Father was relieved when I told him the news from the carved-to-shit booth in the main post office. He didn’t understand why I was still mad at him for not arranging the deal with Branka like he had promised and why I wanted him to give the receiver to Mother. Mother said happy words when I told her. The happier her words the harsher was the unspoken feeling of doom and regret escaping from her voice. Her baby was moving across the globe and the knot in her throat suddenly snapped when this dawned on her, and she started sobbing, apologized for it, said not to mind, that she was just overly emotional, and quickly wrapped up the conversation.

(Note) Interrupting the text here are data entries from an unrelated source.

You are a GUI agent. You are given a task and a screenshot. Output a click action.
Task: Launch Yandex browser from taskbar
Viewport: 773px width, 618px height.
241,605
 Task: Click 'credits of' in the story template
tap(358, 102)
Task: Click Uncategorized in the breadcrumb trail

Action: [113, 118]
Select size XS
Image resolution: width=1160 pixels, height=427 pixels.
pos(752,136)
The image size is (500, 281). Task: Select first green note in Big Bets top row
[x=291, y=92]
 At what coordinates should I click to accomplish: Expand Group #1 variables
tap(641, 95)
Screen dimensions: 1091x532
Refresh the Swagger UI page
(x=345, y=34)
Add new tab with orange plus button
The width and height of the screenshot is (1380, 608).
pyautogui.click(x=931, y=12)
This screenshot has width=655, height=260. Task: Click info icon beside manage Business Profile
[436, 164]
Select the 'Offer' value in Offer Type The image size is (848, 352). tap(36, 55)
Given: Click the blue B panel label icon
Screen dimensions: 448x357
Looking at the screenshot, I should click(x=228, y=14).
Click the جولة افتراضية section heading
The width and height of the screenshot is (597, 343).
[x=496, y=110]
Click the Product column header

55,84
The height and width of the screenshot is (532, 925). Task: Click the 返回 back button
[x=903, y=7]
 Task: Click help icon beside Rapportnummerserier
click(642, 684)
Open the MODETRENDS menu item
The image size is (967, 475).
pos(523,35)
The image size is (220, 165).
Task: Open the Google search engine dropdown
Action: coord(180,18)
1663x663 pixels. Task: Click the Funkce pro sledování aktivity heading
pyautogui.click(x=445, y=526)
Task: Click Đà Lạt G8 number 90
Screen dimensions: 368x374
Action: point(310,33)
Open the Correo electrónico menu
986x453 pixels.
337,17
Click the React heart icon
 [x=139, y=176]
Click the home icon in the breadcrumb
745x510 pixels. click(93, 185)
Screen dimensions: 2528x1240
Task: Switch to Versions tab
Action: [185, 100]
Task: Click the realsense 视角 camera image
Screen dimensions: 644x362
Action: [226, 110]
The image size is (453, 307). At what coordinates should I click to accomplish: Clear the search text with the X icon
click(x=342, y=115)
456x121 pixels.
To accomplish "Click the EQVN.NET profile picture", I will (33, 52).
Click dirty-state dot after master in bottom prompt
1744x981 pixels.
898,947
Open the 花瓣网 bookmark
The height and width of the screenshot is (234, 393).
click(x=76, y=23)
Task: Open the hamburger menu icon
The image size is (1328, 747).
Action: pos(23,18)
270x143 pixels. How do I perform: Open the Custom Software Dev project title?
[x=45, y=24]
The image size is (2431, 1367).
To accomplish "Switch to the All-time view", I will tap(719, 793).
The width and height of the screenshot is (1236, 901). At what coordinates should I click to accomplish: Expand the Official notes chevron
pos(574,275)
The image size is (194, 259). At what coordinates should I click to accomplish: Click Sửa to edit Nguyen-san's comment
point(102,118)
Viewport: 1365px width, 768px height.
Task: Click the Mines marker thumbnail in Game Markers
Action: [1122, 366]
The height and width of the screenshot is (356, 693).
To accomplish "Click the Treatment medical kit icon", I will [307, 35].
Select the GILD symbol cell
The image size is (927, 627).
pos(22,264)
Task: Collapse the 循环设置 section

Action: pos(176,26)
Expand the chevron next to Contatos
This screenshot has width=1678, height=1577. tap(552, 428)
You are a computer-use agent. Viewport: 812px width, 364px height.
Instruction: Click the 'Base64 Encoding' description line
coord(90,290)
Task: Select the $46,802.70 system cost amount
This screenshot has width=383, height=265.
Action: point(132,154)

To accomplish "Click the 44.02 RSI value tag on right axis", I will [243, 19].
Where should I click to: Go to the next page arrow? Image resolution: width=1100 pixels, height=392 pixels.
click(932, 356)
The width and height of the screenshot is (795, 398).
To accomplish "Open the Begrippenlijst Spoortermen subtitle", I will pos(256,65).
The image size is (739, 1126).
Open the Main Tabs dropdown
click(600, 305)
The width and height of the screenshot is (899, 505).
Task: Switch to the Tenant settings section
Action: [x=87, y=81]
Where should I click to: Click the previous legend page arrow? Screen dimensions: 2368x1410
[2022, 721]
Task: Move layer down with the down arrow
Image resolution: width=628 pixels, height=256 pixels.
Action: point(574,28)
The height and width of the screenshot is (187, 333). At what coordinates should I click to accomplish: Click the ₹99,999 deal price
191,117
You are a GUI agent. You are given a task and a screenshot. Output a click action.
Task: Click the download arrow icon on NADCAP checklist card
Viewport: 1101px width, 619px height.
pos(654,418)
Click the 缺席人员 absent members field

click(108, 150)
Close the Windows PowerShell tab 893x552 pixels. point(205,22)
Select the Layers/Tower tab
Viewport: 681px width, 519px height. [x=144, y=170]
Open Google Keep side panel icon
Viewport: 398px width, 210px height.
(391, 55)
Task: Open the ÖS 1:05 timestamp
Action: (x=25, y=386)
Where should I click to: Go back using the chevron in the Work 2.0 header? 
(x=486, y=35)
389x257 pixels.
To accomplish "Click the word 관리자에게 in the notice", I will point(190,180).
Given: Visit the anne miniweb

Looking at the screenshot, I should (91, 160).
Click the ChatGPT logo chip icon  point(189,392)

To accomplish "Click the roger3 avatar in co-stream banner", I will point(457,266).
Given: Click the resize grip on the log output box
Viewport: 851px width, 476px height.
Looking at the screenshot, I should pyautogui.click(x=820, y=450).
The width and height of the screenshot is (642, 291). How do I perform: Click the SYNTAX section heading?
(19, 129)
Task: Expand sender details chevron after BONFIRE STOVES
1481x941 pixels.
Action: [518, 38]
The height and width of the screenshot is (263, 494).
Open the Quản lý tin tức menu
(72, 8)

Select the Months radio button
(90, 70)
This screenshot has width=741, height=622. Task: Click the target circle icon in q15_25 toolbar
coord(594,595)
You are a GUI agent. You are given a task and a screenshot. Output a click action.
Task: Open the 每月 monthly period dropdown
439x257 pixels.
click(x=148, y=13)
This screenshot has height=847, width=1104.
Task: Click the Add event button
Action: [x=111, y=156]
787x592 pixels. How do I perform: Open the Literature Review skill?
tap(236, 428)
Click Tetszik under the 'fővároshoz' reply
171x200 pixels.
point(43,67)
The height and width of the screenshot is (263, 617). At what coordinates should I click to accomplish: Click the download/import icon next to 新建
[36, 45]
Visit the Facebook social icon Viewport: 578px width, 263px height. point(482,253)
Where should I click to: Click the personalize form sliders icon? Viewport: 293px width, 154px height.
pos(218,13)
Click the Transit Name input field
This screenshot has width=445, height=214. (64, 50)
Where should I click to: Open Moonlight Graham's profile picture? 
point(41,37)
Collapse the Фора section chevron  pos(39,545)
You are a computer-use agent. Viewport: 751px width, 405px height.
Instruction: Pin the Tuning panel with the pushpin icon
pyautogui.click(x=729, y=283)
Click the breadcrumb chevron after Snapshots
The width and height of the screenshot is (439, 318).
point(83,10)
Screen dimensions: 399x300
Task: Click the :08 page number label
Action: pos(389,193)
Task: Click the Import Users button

Allison shrieked my ear off, then said happy words that sounded genuine but distant, and the automated voice said we had only another minute and we spent it saying
I love you
in all the languages we knew:
Ich liebe dich, volim te, mahal kita, te amo
. . .

Outside, the street was a-clink with Hare Krishna. The procession of about twenty people, mostly in orange and white, stopped at the entrance to some kind of a superstore and danced and chanted to the accompaniment of a percussion squad. Passersby lingered to check out the festivities. It felt like everyone was suddenly celebrating my personal good news. The
machinal
of reality that I had observed earlier in the day was thus gloriously interrupted and I
couldn’t stop myself from smiling. I danced and sang and even followed the group when they started marching again. One of the leading percussionists, an American, complimented my huge grin, saying I should do commercials.

By the time I got back to the apartment they had already picked up broken Ana from the sidewalk, gathered all the scattered pieces of her, shoved them in a bag with the rest of her, and taken her away in an ambulance without sirens. They had already come with a cistern and melted away the bloody slush and washed away all the mess. They had already dispersed the gawking crowds and silenced the futile rumors. They’d done all that before I got there and entered the lobby.

I checked the mail and found an envelope with Ana’s sister’s name on it without any address or postal code and, puzzled, climbed six stories’ worth of staircase to Mina’s door, in front of which a bald police officer was talking to the teary woman from the apartment next door and writing things down in a little notebook.